Am kommenden Sonntag treffen sich «Tierfreunde/innen und Mitkämpfer/innen» um 13.30 Uhr zu einer öffentlichen Demonstration auf René Stricklers Raubtierpark. Ihr Anliegen, die Rettung des Raubtierparkes, hat in diesen Tagen wieder etwas Luft erhalten.

Das Richteramt Bucheggberg-Wasseramt hat zwar die von René Strickler beantragten zwei Gutachten – eines sollte von einem Raubtierseelenkenner erstellt werden – abgewiesen und gleichzeitig entschieden, dass der seinerzeitige Vergleich im Februar 2014 rechtskräftig zu vollstrecken ist.

Der Vergleich beinhaltete die Räumung des Raubtierparkes bis Ende 2015. Das Amtsgericht hat nun aber René Strickler nochmals grosszügige Fristen zugestanden.

Raubkatzen bis 14. Juli

Neu soll der Park etappenweise geräumt werden. Die Raubkatzen müssen spätestens am Donnerstag, 14. Juli um 16 Uhr an neuen Plätzen sein. Zu diesem Zeitpunkt muss die gesamte Mietfläche geräumt sein. Ist dies nicht der Fall, kann die Vermieterin dies dem Richteramt melden und die Zwangsräumung einleiten. Wie diese ablaufen wird, lässt das Richteramt offen.

Auf jeden Fall werden Oberamt und allenfalls Veterinäramt mitwirken. Das Oberamt darf sich zwangsweise Zugang zur Liegenschaft verschaffen. Und René Strickler wäre angehalten, bei einer Zwangsräumung mitzuwirken.
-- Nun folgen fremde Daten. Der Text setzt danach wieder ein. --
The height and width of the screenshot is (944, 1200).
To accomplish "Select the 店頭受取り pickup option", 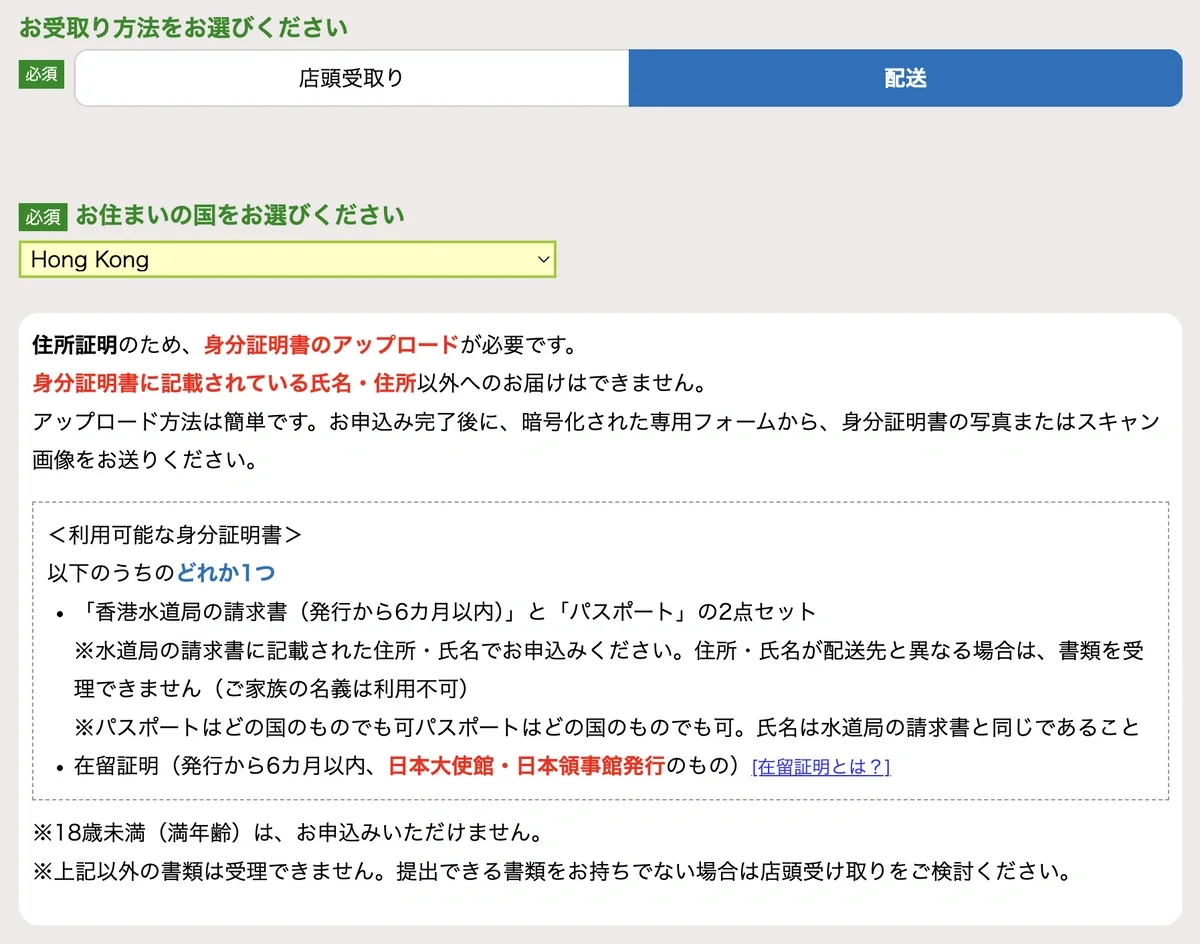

Kleinvieh schon bis 16. Juni

Bereits einen Monat vorher, am Donnerstag 16. Juni, ebenfalls um 16 Uhr müssen alle Gegenstände und Fahrzeuge rund um die gemietete Fläche entfernt sein. Ebenso ist dann der letzte Termin für die unzähligen Tiere, mit Ausnahme der Raubkatzen, die auf dem Areal gehalten werden.

Hunde, Schweinchen, Zwergziegen, Leguane, Vogelspinne oder auch Teichmuscheln – alle und jedes muss vom Areal entfernt sein und anderswo Unterschlupf gefunden haben. Auch hier hat der Vermieter nach der Frist die Möglichkeit, Untätigkeit zu melden und eine teilweise Zwangsräumung zu veranlassen.

Zum Entscheid haben nun die beiden Parteien, Vermieterin Espace Real Estate Holding AG und Mieter René Strickler die Möglichkeit eine Begründung einzufordern. Sobald diese vorliegen würde, könnten beide Parteien zum begründeten Entscheid Beschwerde beim Obergericht einlegen.

René Strickler konnte am Montagnachmittag noch keinen Kommentar abgeben, wie er vorgehen will. Er befand sich in einer Sitzung und hatte den Entscheid noch nicht gelesen.